Attorney promises national push for same-sex marriage
Updated On: Jun 27 2013 12:51:40 AM CDT
In the wake of Wednesday's Supreme Court ruling effectively allowing gay and lesbian couples to marry in California, one of the key attorneys who led the legal fight against the state's ban on same-sex marriage told CNN it will open the door to push same-sex marriages in other states.
"I think no court can now uphold discriminatory laws that prohibit gay and lesbian citizens from marrying. I think that all of those laws are going to be held unconstitutional, justifying the principle that the Supreme Court articulated today," David Boies told CNN Chief Political Analyst Gloria Borger.
Boies told CNN proponents of same-sex marriage now have a major goal. "In five years, our goal is to have marriage equality throughout the country. I think that is an achievable goal."
Boies and his co-counsel Ted Olson, who have been dubbed the legal "odd couple" because of their different political views, became an unlikely duo four years ago joining together to mount a major legal fight against California's Proposition 8. Olson was a prominent conservative lawyer who had served in the George W. Bush Justice Department while Boies was a leading Democratic lawyer. They had faced off during the Bush v. Gore 2000 election recount. Their teaming up on this issue garnered a lot of headlines and helped bring the effort a lot of publicity and money.
"We are going to make sure that the promise that the Supreme Court made today that all American citizens deserve marriage equality is fulfilled," Boies told CNN. He would not provide specific details but said "we'll be talking to state legislatures, trying to convince them they are not to waste a court case, that they are to adopt marriage equality now" and saying advocates will work state by state not only in state legislatures but through voter referendums and through the courts.
While some conservative legal experts vow to continue fighting in California, Boies said he did not believe those efforts will go anywhere. Asked about the possibility of another legal challenge in California, Boies said "Zero chance. No, that is over. Proposition 8 is dead, and it's not coming back."
One disappointment for Boies on Wednesday was that his legal partner, Olson, was not able to hear the Supreme Court announce its decision in person. He was arguing an appeals court case in Philadelphia. Olson later flew to California to join up with Boies and the two gay and lesbian couples who brought the lawsuit at a victory celebration Wednesday evening.
"My only regret...is that Ted can't be here. I mean, we've been joined at the hip for the last four years. And it could not have been a better experience. I could not have had had a better colleague and partner," Boies told CNN.

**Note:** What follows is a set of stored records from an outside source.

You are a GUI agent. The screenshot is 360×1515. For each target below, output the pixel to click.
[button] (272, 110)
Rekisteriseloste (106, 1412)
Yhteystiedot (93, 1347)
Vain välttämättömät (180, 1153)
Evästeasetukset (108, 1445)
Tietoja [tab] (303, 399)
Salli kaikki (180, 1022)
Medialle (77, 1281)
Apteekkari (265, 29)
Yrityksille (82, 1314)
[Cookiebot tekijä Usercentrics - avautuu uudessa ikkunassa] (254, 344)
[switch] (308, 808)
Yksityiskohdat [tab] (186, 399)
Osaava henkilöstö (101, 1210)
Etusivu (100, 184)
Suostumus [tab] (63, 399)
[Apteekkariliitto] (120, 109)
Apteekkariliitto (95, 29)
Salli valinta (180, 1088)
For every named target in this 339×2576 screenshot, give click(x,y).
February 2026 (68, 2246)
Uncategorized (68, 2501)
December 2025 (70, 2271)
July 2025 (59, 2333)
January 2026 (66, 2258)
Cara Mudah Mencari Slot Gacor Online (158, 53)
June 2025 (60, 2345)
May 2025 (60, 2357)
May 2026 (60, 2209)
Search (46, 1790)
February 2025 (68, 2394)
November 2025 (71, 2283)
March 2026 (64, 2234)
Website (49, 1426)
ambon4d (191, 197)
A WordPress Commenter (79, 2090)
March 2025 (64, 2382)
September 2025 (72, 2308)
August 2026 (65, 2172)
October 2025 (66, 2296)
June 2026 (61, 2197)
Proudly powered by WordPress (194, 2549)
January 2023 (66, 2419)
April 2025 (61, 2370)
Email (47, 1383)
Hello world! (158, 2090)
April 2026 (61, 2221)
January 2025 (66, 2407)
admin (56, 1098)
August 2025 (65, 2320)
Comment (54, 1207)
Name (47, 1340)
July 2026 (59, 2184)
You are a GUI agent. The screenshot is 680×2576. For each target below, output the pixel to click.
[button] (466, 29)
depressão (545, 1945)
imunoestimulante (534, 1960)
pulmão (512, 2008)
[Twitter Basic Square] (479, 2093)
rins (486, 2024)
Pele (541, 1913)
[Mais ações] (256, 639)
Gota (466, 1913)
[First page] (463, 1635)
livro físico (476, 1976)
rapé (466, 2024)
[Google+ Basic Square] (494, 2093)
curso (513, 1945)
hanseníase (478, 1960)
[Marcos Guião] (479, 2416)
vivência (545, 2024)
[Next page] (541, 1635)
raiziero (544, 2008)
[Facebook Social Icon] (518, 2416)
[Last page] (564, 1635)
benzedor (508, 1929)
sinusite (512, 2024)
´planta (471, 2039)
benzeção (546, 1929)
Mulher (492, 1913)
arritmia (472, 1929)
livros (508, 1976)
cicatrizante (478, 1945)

Boies and Olson were working with the American Foundation for Equal Rights, which sponsored the legal fight on Proposition 8 and bankrolled the effort. Chad Griffin, a leading national rights leader, a co-founder of AFER and the person who helped bring Olson to the case, told a conference call Wednesday the group will now use the Supreme Court decision to push same-sex marriage in the 38 states where it is not legal.
"We commit to fight like we have never fought before...this movement for equality will advance on all fronts," Griffin vowed. "It will prevail." AFER officials would not discuss specifics of their next steps to push same-sex marriage but said they are certain there will be additional litigation, and they will be engaged.